The solution was to add path-based versioning to the Entitlement API: /v1/entitlements, /v2/entitlements. Simple, visible, easy to
route at the gateway level. An OpenAPI spec was published per version — a
machine-readable contract that makes the boundary explicit to any new consumer — alongside contract testing with Pact.
The discipline that mattered was keeping the DTOs, both in the server and in the client, fully isolated between versions. No shared types, no inheritance
between v1.EntitlementResponse and v2.EntitlementResponse. At first this felt redundant — the fields were nearly
identical. But it meant the Data API team could migrate to v2 on their own schedule: test it in parallel, roll back to
v1 without touching the entitlement service, and ship independently.
Isolated DTOs are what an independent release cycle looks like in practice, in the presence of breaking changes. The duplication is the solution.
┌──────────────────┐ GET /v1/entitlements/... ┌─────────────────────┐
│ Data API │ ─────────────────────────────────► │ Entitlement API │
│ │ │ │
└──────────────────┘ └─────────────────────┘
and on the staging environment
┌──────────────────┐ GET /v2/entitlements/... ┌─────────────────────┐
│ Data API │ ─────────────────────────────────► │ Entitlement API │
│ │ │ │
└──────────────────┘ └─────────────────────┘
Later, once the migration to v2 was complete, v1 was removed without any coordinated deployment.

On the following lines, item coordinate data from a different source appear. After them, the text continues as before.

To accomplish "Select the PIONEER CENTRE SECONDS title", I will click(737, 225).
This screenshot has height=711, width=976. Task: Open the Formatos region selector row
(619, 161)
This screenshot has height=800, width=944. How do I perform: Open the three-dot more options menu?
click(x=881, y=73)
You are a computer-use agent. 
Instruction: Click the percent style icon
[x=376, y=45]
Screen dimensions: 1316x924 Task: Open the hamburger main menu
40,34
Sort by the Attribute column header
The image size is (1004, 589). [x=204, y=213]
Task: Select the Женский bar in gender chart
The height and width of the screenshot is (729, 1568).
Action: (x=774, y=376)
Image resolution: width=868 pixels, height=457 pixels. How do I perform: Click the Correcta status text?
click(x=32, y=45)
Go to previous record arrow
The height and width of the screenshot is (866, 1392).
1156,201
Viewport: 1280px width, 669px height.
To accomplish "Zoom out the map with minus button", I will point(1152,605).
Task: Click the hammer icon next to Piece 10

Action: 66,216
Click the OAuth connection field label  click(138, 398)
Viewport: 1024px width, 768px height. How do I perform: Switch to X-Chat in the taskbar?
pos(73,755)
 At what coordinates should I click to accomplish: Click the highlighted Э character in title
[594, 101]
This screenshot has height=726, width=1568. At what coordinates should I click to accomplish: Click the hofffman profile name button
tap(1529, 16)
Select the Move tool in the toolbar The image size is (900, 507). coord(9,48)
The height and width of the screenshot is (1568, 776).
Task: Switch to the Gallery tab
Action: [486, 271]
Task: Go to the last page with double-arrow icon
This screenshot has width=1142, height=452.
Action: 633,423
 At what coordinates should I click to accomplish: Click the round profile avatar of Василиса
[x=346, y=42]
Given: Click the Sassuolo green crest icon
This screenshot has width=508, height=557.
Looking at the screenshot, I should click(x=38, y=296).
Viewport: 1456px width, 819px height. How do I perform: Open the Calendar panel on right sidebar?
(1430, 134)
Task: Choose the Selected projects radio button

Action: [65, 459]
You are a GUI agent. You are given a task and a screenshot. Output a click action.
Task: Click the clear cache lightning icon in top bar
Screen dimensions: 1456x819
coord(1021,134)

Postel’s law — be conservative in what you send, be liberal in what you accept — offers partial protection here: configuring the deserializer to ignore unknown fields means additive changes (new fields) are invisible to existing consumers and don’t require coordination. But a rename is still a breaking change, and silently mapping a missing field to null makes it worse — the system keeps running, just wrong. Ignoring unknown fields is necessary but not sufficient; it doesn’t replace a contract.
The versioned endpoint made the migration path explicit — the boundary stopped being a shared assumption and became a contract.
In load testing, a delivery using the Data API completed with fields missing from the later records. No errors in the logs — the entitlement service responded correctly
every time. The problem was that calls in the latter half of a thousand-request delivery landed after an entitlement
update was applied. The result was a delivery that reflected two different authorization states.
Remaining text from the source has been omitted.